Before 2009 arrived our filmmakers lived in a make believe world assuming that with the right kind of hype they could fool all the people all the time. In 2009, over 1,000 movies were released, 95% of which failed the box office test. The industry at Rs.8,900 crore is expected to grow at 9% per annum (CAGR) and touch a figure of Rs.13,700 crore by 2014. According to a Reuters poll, 40% of those surveyed worldwide, go to the cinema often to suspend reality. The figure for India, at 61%, is even higher. So risk and reward both happen to be high. SRK offers a prescription thus for Bollywood’s woes: Learn the screenplay writing technique, visual effects know how, and the discipline and organisation in conducting film business from Hollywood. And this is the clincher, Indian film industry should not abandon its own unique drama – musical format. He adds further that there has to be a substantial investment in research as part of developing a story and converting it into a cinematic experience. Even multiplexers choose a Hindi movie by a clear majority (61%) over Hollywood ventures. 51% audience would prefer watching regional films with subtitles as opposed to world cinema. So while the audience does like the films that break away from the routine fare, it still prefers to watch formula entertainers in swanky multiplexes.

How do you then increase your probability of giving a hit? Embrace marketing.

> _What this exercise asks_:
1. According to the passage on the Indian film industry, what percentage of the movies released in 2009 failed at the box office?
2. List the things the passage on the Indian film industry says SRK wants Bollywood to learn from Hollywood.
3. Carry on the passage on the Indian film industry from its last sentence.
The listing after this passage plays no part in what is asked here.

> _Material provided_:
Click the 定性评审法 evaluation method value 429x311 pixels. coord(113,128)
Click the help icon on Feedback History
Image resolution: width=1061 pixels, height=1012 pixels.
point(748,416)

> _Answers for the tasks_:
1. 95%

2.
- Screenplay writing technique
- Visual effects know-how
- Discipline and organization in conducting film business

3.
A word of caution, however: Marketing is not mere promotion; promotion is one small component of overall marketing strategy. Thus there was this Tamil movie Chithiram Pesuthadi made on a modest budget of Rs.1.25 crore with debut stars. It bombed badly on the box office. Was relaunched with Rs.1 crore spent on promotion (mainly on the basis of a song) and it became a huge success. Telugu film industry, the second largest in India, makes sure that glamour overrides substance. While during the 1980s, Sridevi, Jaya Prada, and Jayasudha ruled with well defined meaty roles, post 2000, the success formula is: bare is here. Shriya, Ileana, and others have made vamps superfluous, since even a Mumaith Khan would fail to match them curve for curve for creating the desired sizzle on the screen. Tamil moviedom has travelled a long distance from the likes of Suhasini, Radhika, or Saritha to Namithas of the new decade who don’t mind playing the bimbo. Women are merely used as props in these movies since commercial considerations and one hundred percent hero centric scripts demand that.

But consumer oriented marketing is invoked when, say, we realise that during the past decade, and especially since 9/11, Hollywood has consciously tilted towards churning out fantasy films. Americans perhaps wish to wipe out their bad memories of terrorist attacks, wars, and economic calamity. So spaceships and hobbits are preferred to personal turmoil or the Middle East. Who, afterall, wants to go to the cinema hall to confront unsightly situations? Sorcerers, vampires, robots and aliens are more comforting. During 2010 movies like Day Breakers and Legion have continued with the fantasy genre. Since September 11, 2001, there have been only three reality-based dramatic hits in America!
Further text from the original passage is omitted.